Captain Arthur Phillip (1786 portrait by Francis Wheatley, National Portrait Gallery, London)


In 1770, Captain James Cook began the daunting task of mapping the east coast of Australia. Up until that time, that section of Australia was unknown to the European world. In fact, during his travels, Captain Cook not only began mapping the area, but he claimed eastern Australia for King George III on August 22, 1779.

So with this beginning, the First Fleet was dispatched. It comprised of 11 ships and over 1,300 people. In January of 1788, Captain Arthur Phillip and his cargo of British prisoners, landed at Port Jackson, site of the what is now Sydney.

Until the U.S. War of Independence, England had sent their prisoners to America. American independence halted that and Britain decided to begin the practice of sending their prisoners to Australia. So, the 11 ships under the command of Captain Phillip had their hulls brimming with English convicts.

Since the new settlers had little knowledge of the land or climate and how to survive on it, they found themselves grossly unprepared for life there. They knew nothing of the plant or animal life. Also, they had to contend with the hostile Aboriginal population.

As a result of an unknown and hostile environment, and due to poor soil conditions in the area, food shortages were severe. These early pioneers had to contend with near starvation issues and everyone eagerly awaited the arrival of the Second Fleet.

The Second Fleet arrived in 1790. Although it provided some badly needed food and supplies, the Second Fleet also brought with it problems of its own. The First Fleet had some 48 people who died on the voyage. This number rose to 278 on the voyage of the Second Fleet.

• Extracted information

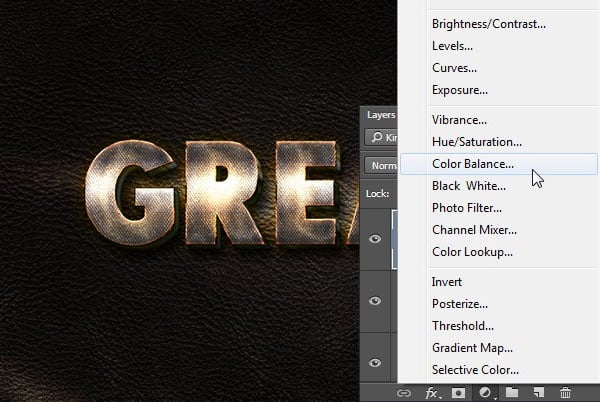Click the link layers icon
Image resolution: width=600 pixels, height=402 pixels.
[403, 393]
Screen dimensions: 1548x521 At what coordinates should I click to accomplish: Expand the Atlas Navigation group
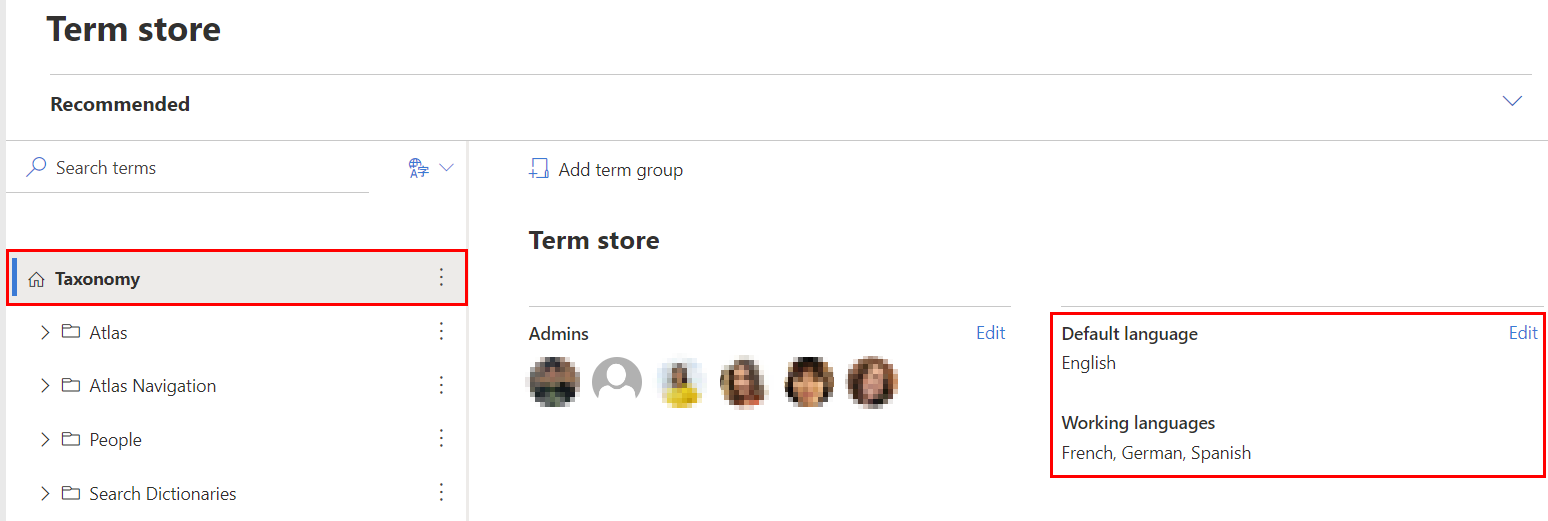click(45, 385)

• What this task involves
Extend the passage on the First and Second Fleets to Australia, picking up after its last sentence. The records have no connection to the passage on Australia's First and Second Fleets.

• The answer
In fact, since sickness and disease were so prevalent on the Second Fleet, it became known as the "Death Fleet". The horrible conditions onboard the ships were largely due to the lack of safeguards which had been in place for transporting prisoners to America were absent on the long voyage to Australia.

Although the British government did have regulations for the transport of convicts, these regulations were mostly ignored. Prisoners were to be fed, given access to fresh air, cleaned and fumigated daily, but due to either ignorance or inefficiency on the part of the crew, the precautions were neglected.

Upon the ships return to England, an inquest into the treatment of the prisoners was held to determine who was to blame for the high rate of death on the voyage. Although charges were brought against the ships' masters and surgeons, only Donald Trial, master of the ship Neptune and his chief mate were ever tried. All of the other culprits disappeared before any arrest could be made.

In spite of these and other problems, however, the small settlement which was to become Sydney grew and prospered. Australia Day is celebrated on January 26 to commemorate the founding of what is now Australia.